Gli accarezzai il viso. Mise la sua mano sopra la mia, e portò il polso al suo naso. Lo sentii inspirare  profondamente.
«Alex?» chiesi un po’ intimorita.
«Hai veramente un odore..fantastico.» rimasi un po’ paralizzata da quella frase.
«Scusami.» disse capendo che mi stava spaventando. Diede un leggero bacio al polso e lo lasciò andare.
«Ti da fastidio? Questa vicinanza?»
«No… è solo che l’odore di certe persone è veramente forte. Più che altro mi confonde le idee. Tutto qua.» 
«Dovrei cambiare profumo allora.» era il profumo di mia mamma…
Alexandre rispose con una risata, non capivo.
«No, non in quel senso. Il profumo tuo. Non quello che ti spruzzi addosso alla mattina, ma quello naturale della tua pelle, e del tuo sangue. Io lo sento.»
«Ah. Capito. E di cosa sa la mia pelle?»
«Sai di muschio, pioggia e di orchidee.»
«Ma le orchidee non hanno un profumo.»
«Forse per voi umani, ma io lo sento.» 
Sorrisi. 
«Ce ne sono tanti come te?»
«Di vampiri? Beh in Italia sono ormai scomparsi, forse ce ne sono giusto due o tre. In spagna ce ne sono parecchi, ma ci sappiamo nascondere molto bene. In America non ce ne sono, molti sono scandinavi. Ma sai più che altro sono famiglie intere, di solito si salta una generazione o due. »

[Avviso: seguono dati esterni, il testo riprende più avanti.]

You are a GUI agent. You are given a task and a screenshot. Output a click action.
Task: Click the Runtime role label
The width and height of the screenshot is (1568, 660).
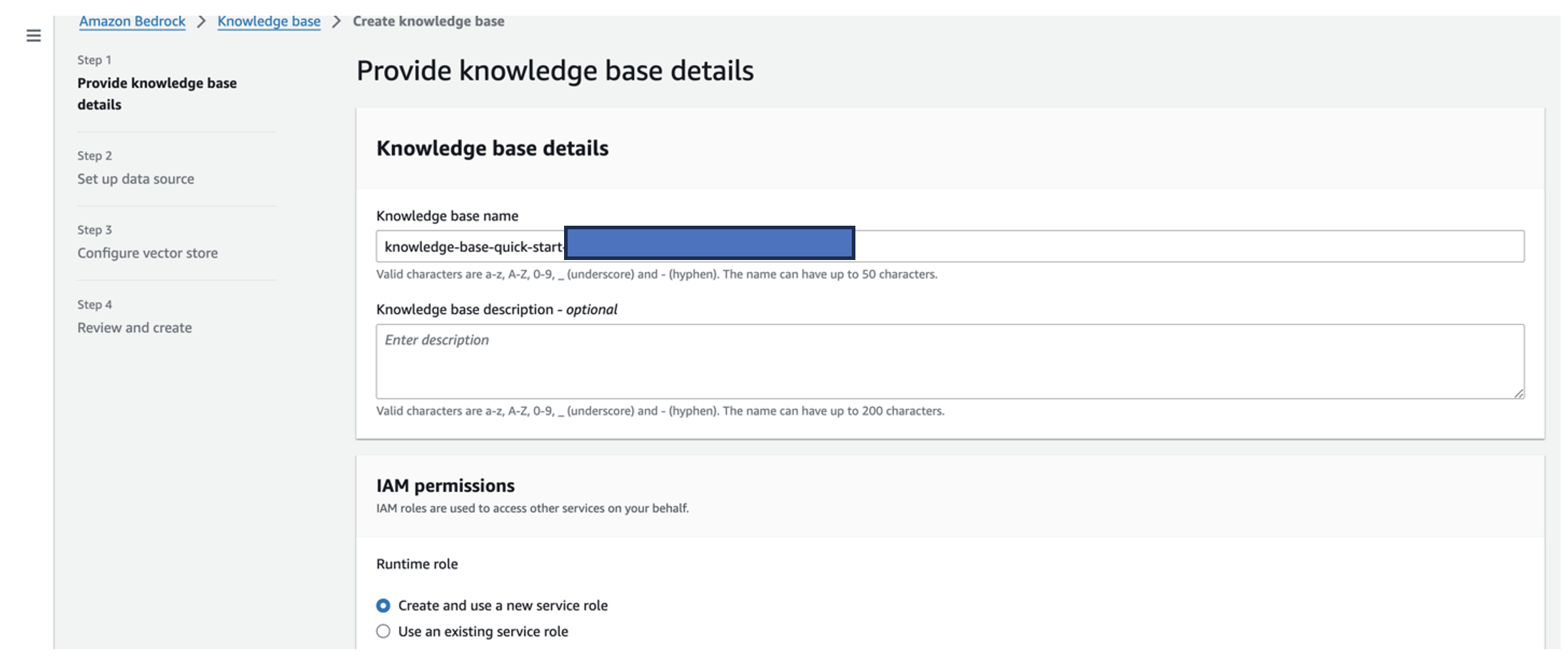tap(417, 564)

«Capisco. Lo so che ho tante domande, ma come si diventa come voi?» non riuscivo proprio a dirla la parola vampiro.
«Beh, o ce lo hai nel sangue, come me, oppure vieni trasformato. Ma è una cosa piuttosto dolorosa.»

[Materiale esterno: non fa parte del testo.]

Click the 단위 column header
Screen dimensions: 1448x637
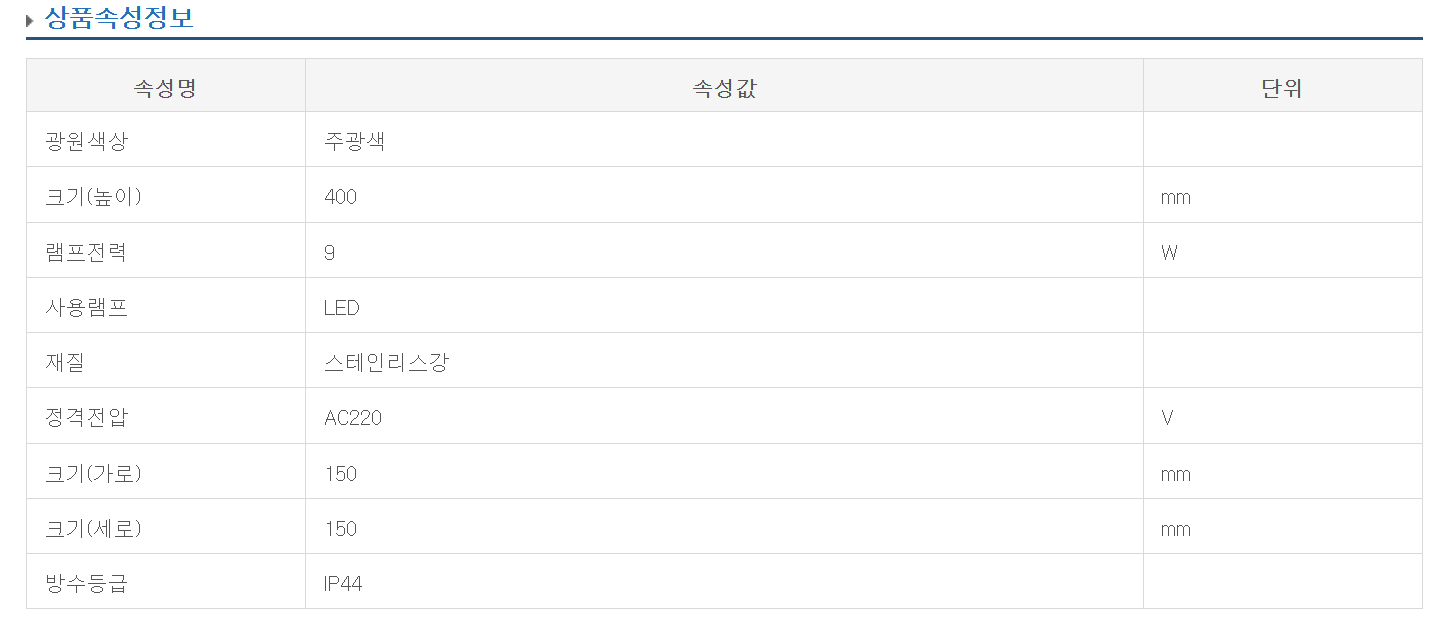(x=1282, y=87)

«Ma come si fa? Il processo intendo.» Non so cosa fosse che mi incuriosiva così tanto, forse sapere se era vero che se un vampiro ti mordeva, diventavi a tua volta un vampiro.
«Beh prima di tutto, dovresti avere nel tuo sangue un po’ del sangue di un vampiro, beh un po’ tanto a dire il vero. Poi il vampiro proprietario del sangue dovrebbe morderti e bere tutto il tuo sangue, sarebbe una morte lenta e molto dolorosa. Poi da li inizia la trasformazione, che dura circa 3 anni, ma dipende, a volte di meno. Ma non è una cosa piacevole.»
Sembrava complicato.
Sbadigliai rumorosamente.
«Okay, dormiamo.» rise lui.
«No, davvero resisto ancora un po’.»
«Ma certo. Dai dormi che è tardi.»
Pensò che Alexandre notò uno sguardo un po’ preoccupato nei miei occhi, dal tono della voce che usò per parlarmi.
«Ci sono qua io, non ti succederà niente. Non me ne vado.»
«Prometti?»
«Prometto.» disse annuendo.  
Mi rannicchiai contro il  suo petto nudo, gelido. Chiusi gli occhi. E non ci volle molto prima che mi addormentai.